= Provided entries =

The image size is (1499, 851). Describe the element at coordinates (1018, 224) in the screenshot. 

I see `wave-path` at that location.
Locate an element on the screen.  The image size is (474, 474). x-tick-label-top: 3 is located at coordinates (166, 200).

---

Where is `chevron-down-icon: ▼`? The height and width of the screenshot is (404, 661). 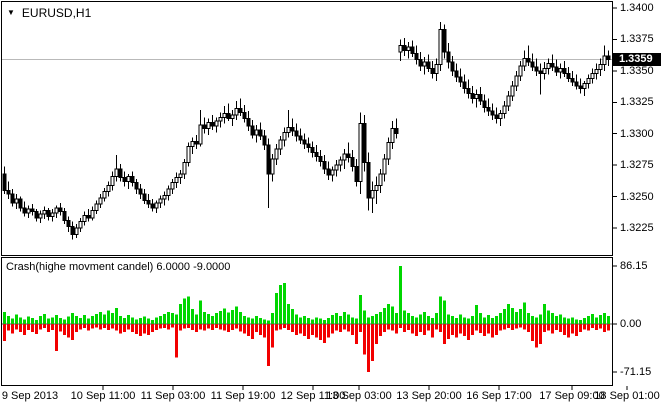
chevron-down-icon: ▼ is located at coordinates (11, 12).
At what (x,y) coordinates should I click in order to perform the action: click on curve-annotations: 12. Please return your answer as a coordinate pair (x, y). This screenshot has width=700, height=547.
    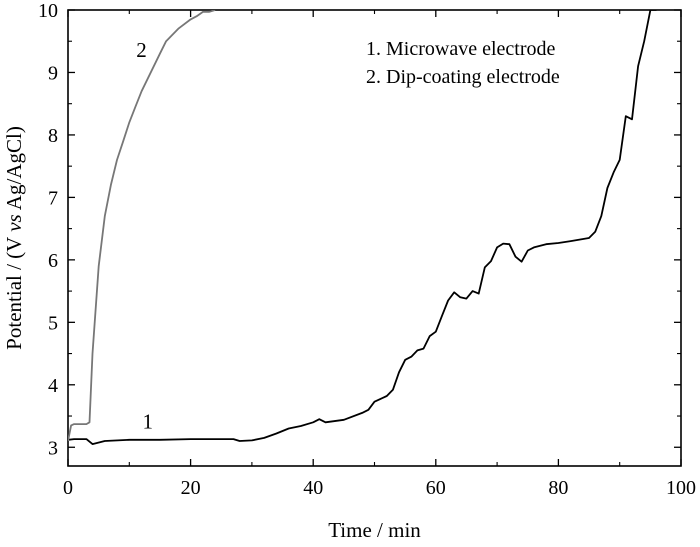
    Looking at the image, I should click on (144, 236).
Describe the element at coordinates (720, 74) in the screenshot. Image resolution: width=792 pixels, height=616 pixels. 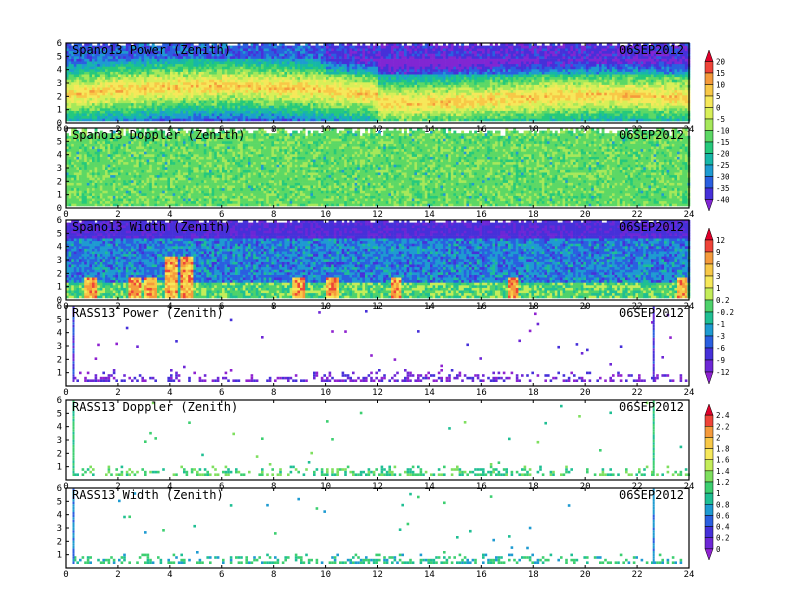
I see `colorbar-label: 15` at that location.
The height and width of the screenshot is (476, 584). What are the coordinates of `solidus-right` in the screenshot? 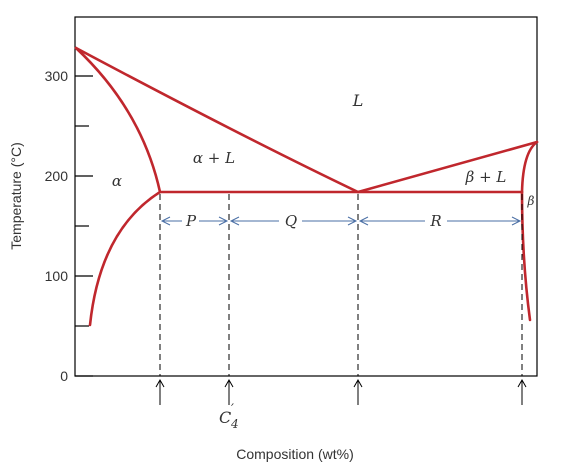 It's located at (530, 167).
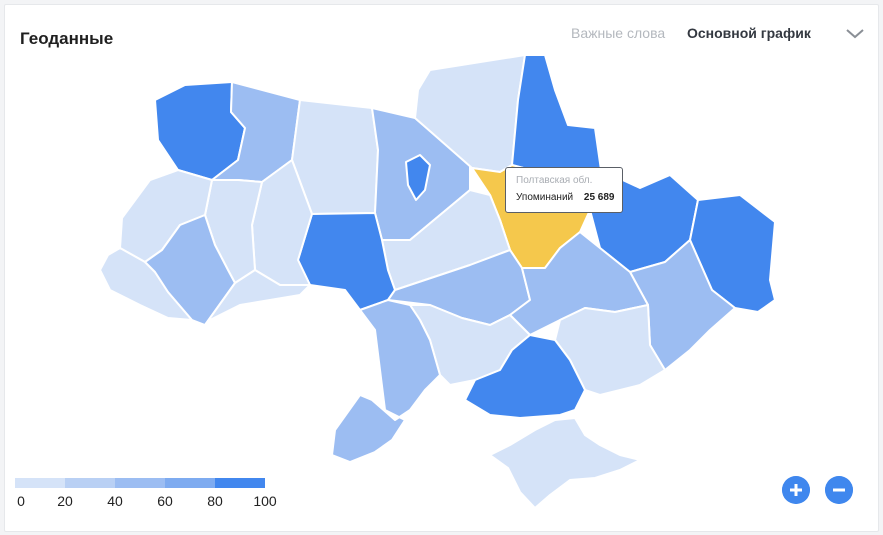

= Your task =
Give the lines from the one containing "The image size is (1499, 851)." through the one containing "Locate an element", both included, as a JSON list of strings with one string per line and blank lines skipped.

= Output =
[
  "The image size is (1499, 851). Describe the element at coordinates (1018, 224) in the screenshot. ",
  "I see `wave-path` at that location.",
  "Locate an element on the screen.  The image size is (474, 474). x-tick-label-top: 3 is located at coordinates (166, 200)."
]